### Brano proposto
────────────────────────────────────────
Gl'ambasciatori veneti fecero instanza che
nel capitolo de' iuspatronati, essendo eccettuati quelli dell'imperatore e re,
fossero anco eccettuati quelli della republica loro: avevano desiderio li
legati di compiacergli, ma fu difficile trovar modo, perché l'eccettuare tutte
le republiche era una troppo grand'ampiezza et il nominarla specificatamente
pareva materia di gelosia. Trovarono temperamento di comprenderla nel numero
de' re, col decchiarare che fra quelli sono compresi li possessori de' regni,
se ben non hanno il nome.
Nella congregazione de' 20 fu proposto di
dimandar la conferma al papa di tutti li decreti del concilio, tanto fatti
sotto Paolo e Giulio, quanto sotto la Santità Sua. L'arcivescovo di Granata
promosse difficoltà, con dire che nella decimasesta sessione, la qual fu
l'ultima sotto Giulio, quando il concilio fu sospeso, fu insieme ordinato che
fossero osservati tutti li decreti sino allora statuiti dalla sinodo, senza
aver detto che vi fosse qualche bisogno di conferma; onde il dimandar di quelli
conferma dal sommo pontefice non esser altro che condannar quei padri, quali
allora giudicarono che senza conferma alcuna potessero esser messi in
essecuzione; soggiongendo che da lui non era detto perché non approvasse il
ricchieder la conferma, ma accioché, considerata l'opposizione, si trovasse
modo d'usar parole non pregiudicanti. L'arcivescovo d'Otranto rispose che il
decreto nominato da Granata non solo non favoriva l'opposizione che egli ne
cavava, che anzi la risolveva, mostrando chiaramente che non aveva le
ordinazioni fatte per obligatorie, poiché non commandava, ma semplicemente
essortava che fossero ricevute et osservate, di che non si poteva allegar altra
causa che il mancamento della conferma. Si quietò il Granata e fu deliberato di
dimandar la conferma come era proposto di consenso commune: ma nel modo fu
qualche differenza. Ad una gran parte non piaceva che il concilio dimandasse la
conferma e senza aspettar risposta si dissolvesse, allegando che non sarebbe
con dignità né dalla Sede apostolica, né del concilio e che parerebbe un
accordo fatto tra questo e quella; perché altrimenti, quando alcuna cosa non
fosse confermata, convenirebbe pur che la provisione fosse fatta dal medesimo
concilio. A' quali, che molti erano, per satisfare, il cardinale Morone
averebbe voluto che nella sessione de' 9, la quale per la moltiplicità delle
materie stimavano che dovesse durar tre giorni, nel primo giorno si spedisse
corrier per dimandar la conferma, al ritorno del quale si facesse un'altra
sessione senza altra azzione che di licenziar la sinodo. Ma questo parere aveva
anco assai contrarietà: perché, se si voleva che il papa immediate, senza veder
et essaminar li decreti, venisse alla conferma, tornava la difficoltà medesima;
se con essaminargli, si ricercava tempo di mesi. Finalmente il cardinal di
Lorena considerò a' padri che queste difficoltà erano per allongar il concilio;
che egli e li francesi erano costretti ritornarsene, o finito o non finito il
concilio, che cosí avevano ordine dal re, e partiti tutti essi, il concilio non
si potrebbe chiamar generale, mancando una nazione, onde sarebbe diminuito di
degnità e d'onore e potrebbe eccitar concilii nazionali et altre difficoltà.
────────────────────────────────────────
### Materiale raccolto
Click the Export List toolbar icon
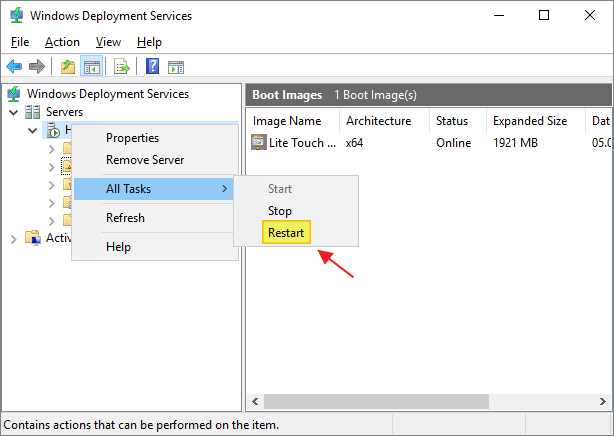614x436 pixels. 121,67
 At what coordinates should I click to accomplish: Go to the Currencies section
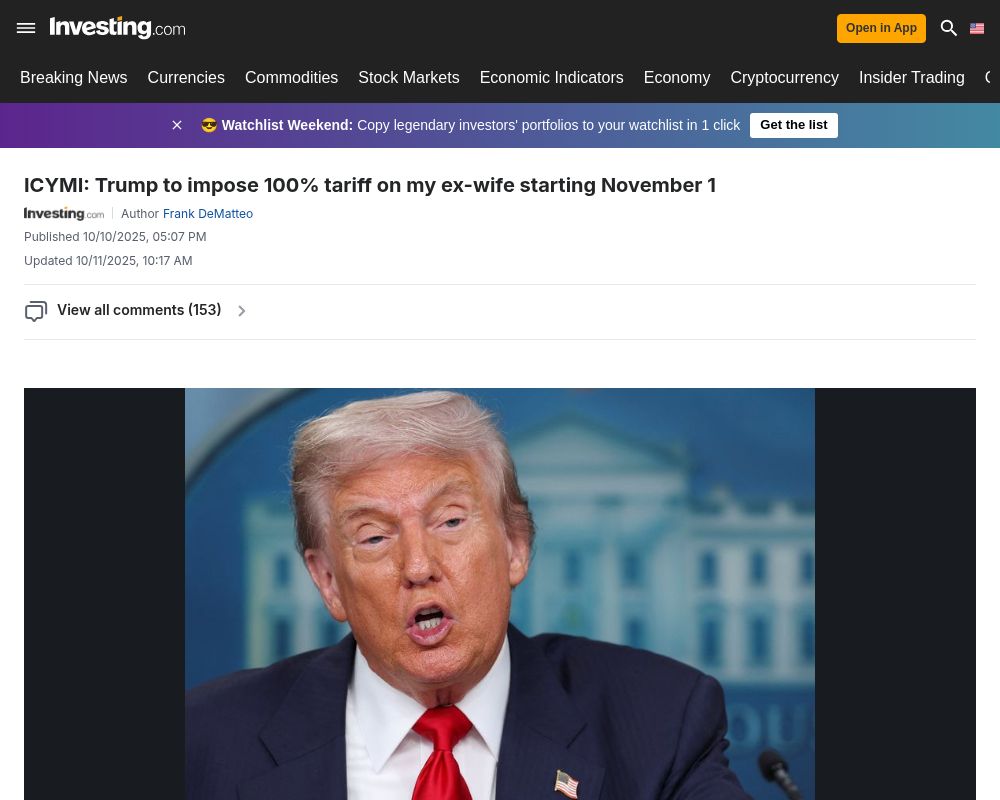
────────────────────────────────────────
### Esercizi proposti
- a) Nel brano sul concilio, perché i legati faticarono ad accogliere la richiesta degli ambasciatori veneti sui iuspatronati? Rispondi in una o due frasi.
- b) Rispondi in breve a queste domande sul brano sul concilio:
(i) In quale sessione, secondo l'arcivescovo di Granata, il concilio fu sospeso sotto Giulio?
(ii) Chi rispose all'obiezione dell'arcivescovo di Granata?
(iii) Quanti giorni si stimava che dovesse durare la sessione dei 9?
- c) Trascrivi, per favore, dal brano sul concilio il tratto che si apre con le parole "Gl'ambasciatori veneti fecero" e si chiude con "hanno il nome.".

### Risposte attese
- a) Eccettuare tutte le republiche sarebbe stata un'ampiezza eccessiva, mentre nominare specificamente quella veneta pareva materia di gelosia. Per questo la compresero nel numero dei re, dichiarando che fra essi rientrano i possessori di regni anche senza averne il nome.

- b)
(i) Nella decimasesta sessione.
(ii) L'arcivescovo d'Otranto.
(iii) Tre giorni.

- c)
Gl'ambasciatori veneti fecero instanza che
nel capitolo de' iuspatronati, essendo eccettuati quelli dell'imperatore e re,
fossero anco eccettuati quelli della republica loro: avevano desiderio li
legati di compiacergli, ma fu difficile trovar modo, perché l'eccettuare tutte
le republiche era una troppo grand'ampiezza et il nominarla specificatamente
pareva materia di gelosia. Trovarono temperamento di comprenderla nel numero
de' re, col decchiarare che fra quelli sono compresi li possessori de' regni,
se ben non hanno il nome.